Within the PULP Project, Ara is a parametric in-order high-performance 64-bit vector unit based on version 0.10 of the RISC-V Vector extension. The vector unit was designed for a memory bandwidth per peak performance ratio of 2B/DP-FLOP. Ara works in tandem with Ariane, an open-source application-class RV64GC scalar core. The vector unit supports mixed-precision arithmetic with double, single, and half-precision floating-point operands.
Ara is working well, with a prototype achieving an operating frequency of 1 GHz in a modern technology. Ara, however, was never taped-out. The objective of this project is to do so, first by building a simpler version of Ara, then by placing and routing the design.
The project consists of the following parts:
1. Familiarize with the RISC-V Vector Extension and the Ara source code. (~2 person weeks)
2. Synthesize Ara (~2 person weeks)
- Determine the timing constraints of the design, and which functionalities should be supported. - Determine the area constraints of the design. - Simulate the synthesized design.
3. Make Ara a standalone design. (~3 person weeks)
- Integrate a boot ROM and an FLL. - Integrate a JTAG port and the initialization mechanism.
4. Place and route Ara (~2 person weeks)
5. Run sanity tests on the place-and-routed design. (~2 person weeks)
- Run DRC tests. - Simulate the place-and-routed design. - Reason about the testing mechanism.

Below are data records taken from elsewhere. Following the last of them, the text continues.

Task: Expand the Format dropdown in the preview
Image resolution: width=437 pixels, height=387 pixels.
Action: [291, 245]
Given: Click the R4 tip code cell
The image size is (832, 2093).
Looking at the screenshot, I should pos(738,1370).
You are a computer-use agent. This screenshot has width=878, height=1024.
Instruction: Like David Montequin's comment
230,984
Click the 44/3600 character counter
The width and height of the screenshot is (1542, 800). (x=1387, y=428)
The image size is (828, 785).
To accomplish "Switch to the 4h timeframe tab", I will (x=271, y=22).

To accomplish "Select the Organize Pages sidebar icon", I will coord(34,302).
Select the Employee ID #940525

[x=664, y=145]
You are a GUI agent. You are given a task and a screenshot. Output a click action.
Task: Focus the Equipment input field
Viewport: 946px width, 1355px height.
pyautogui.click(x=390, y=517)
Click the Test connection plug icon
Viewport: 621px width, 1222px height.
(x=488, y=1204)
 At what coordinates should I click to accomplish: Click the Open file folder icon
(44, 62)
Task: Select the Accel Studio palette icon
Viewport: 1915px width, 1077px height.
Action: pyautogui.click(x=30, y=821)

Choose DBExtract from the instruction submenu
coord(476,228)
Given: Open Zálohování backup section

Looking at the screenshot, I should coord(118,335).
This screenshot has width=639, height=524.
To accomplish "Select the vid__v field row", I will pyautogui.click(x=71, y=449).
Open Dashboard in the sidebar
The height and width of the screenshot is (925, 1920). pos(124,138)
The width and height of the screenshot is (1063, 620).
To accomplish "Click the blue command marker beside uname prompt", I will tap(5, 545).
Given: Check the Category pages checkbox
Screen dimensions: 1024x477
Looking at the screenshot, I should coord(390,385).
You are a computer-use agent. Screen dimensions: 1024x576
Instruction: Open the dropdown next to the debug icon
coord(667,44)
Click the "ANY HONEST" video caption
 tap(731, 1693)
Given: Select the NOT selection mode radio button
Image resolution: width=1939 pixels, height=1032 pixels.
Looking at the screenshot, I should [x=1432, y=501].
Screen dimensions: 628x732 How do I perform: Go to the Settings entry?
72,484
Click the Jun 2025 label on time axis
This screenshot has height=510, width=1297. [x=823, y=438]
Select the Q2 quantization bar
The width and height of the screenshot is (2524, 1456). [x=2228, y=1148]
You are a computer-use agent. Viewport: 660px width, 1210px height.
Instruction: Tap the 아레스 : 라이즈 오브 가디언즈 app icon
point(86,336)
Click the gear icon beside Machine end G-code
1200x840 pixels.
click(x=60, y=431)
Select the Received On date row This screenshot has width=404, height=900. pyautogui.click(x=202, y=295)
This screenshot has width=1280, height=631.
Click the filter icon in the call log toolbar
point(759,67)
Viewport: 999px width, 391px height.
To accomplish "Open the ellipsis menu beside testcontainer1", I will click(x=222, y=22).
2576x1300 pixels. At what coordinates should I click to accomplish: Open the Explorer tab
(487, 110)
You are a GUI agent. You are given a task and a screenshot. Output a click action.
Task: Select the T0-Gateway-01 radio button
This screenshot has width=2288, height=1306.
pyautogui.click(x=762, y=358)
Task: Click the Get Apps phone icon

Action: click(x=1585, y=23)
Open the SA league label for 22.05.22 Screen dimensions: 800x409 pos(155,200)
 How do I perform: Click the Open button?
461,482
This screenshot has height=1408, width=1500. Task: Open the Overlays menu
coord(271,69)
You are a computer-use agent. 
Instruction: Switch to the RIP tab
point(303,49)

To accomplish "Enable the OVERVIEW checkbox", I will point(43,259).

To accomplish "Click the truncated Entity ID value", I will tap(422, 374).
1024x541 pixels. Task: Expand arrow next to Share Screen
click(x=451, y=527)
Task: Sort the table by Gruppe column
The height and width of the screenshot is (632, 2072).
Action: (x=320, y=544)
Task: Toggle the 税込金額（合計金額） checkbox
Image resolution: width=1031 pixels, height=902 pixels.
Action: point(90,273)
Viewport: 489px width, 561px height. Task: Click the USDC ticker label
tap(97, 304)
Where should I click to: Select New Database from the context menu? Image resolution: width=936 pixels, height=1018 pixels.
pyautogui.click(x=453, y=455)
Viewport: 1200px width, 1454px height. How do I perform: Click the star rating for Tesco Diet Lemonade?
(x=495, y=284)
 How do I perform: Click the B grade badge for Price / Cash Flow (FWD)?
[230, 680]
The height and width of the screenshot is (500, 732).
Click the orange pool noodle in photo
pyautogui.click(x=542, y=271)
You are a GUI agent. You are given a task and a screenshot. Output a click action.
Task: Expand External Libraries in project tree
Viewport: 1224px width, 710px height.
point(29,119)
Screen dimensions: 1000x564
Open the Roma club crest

Weekly meetings will be held between the student and the assistants. The exact time and location of these meetings will be determined within the first week of the project in order to fit the students' and the assistants' schedules. These meetings will be used to evaluate the status and progress of the project. Besides these regular meetings, additional meetings can be organized to address urgent issues as well.
The student is required to write a weekly report at the end of each week and to send it to his advisors by email. The idea of the weekly report is to briefly summarize the work, progress, and any findings made during the week, plan the actions for the next week, and discuss open questions and points. The weekly report is also an important means for the student to get a goal-oriented attitude to work.
Naming Conventions: Adopting a consistent naming scheme is one of the most important steps in order to make your code easy to understand. If signals, processes, and entities are always named the same way, any inconsistency can be detected easier. Moreover, if a design group shares the same naming convention, all members would immediately feel at home with each other's code. The naming conventions we follow in the PULP project are available here.
Documentation is an important and often overlooked aspect of engineering. A final report has to be completed within this project.
The common language of engineering is de facto English. Therefore, the final report of the work is preferred to be written in English.
Any form of word processing software is allowed for writing the reports, nevertheless, the use of LaTeX with Inkscape or Tgif, or any other vector drawing software (for block diagrams) is strongly encouraged by the IIS staff. If you write the report in LaTeX, we offer an instructive, ready-to-use template, which can be downloaded here.
There will be a presentation (15min presentation and 5min Q&A) at the end of this project in order to present your results to a wider audience. The exact date will be determined towards the end of the work.
To work on this project, you will need:
- to have worked in the past with at least one RTL language (SystemVerilog or Verilog or VHDL). Having followed/following the VLSI 1 course is recommended.
- to have worked with back-end tools. Having followed/following the VLSI 2 course is recommended.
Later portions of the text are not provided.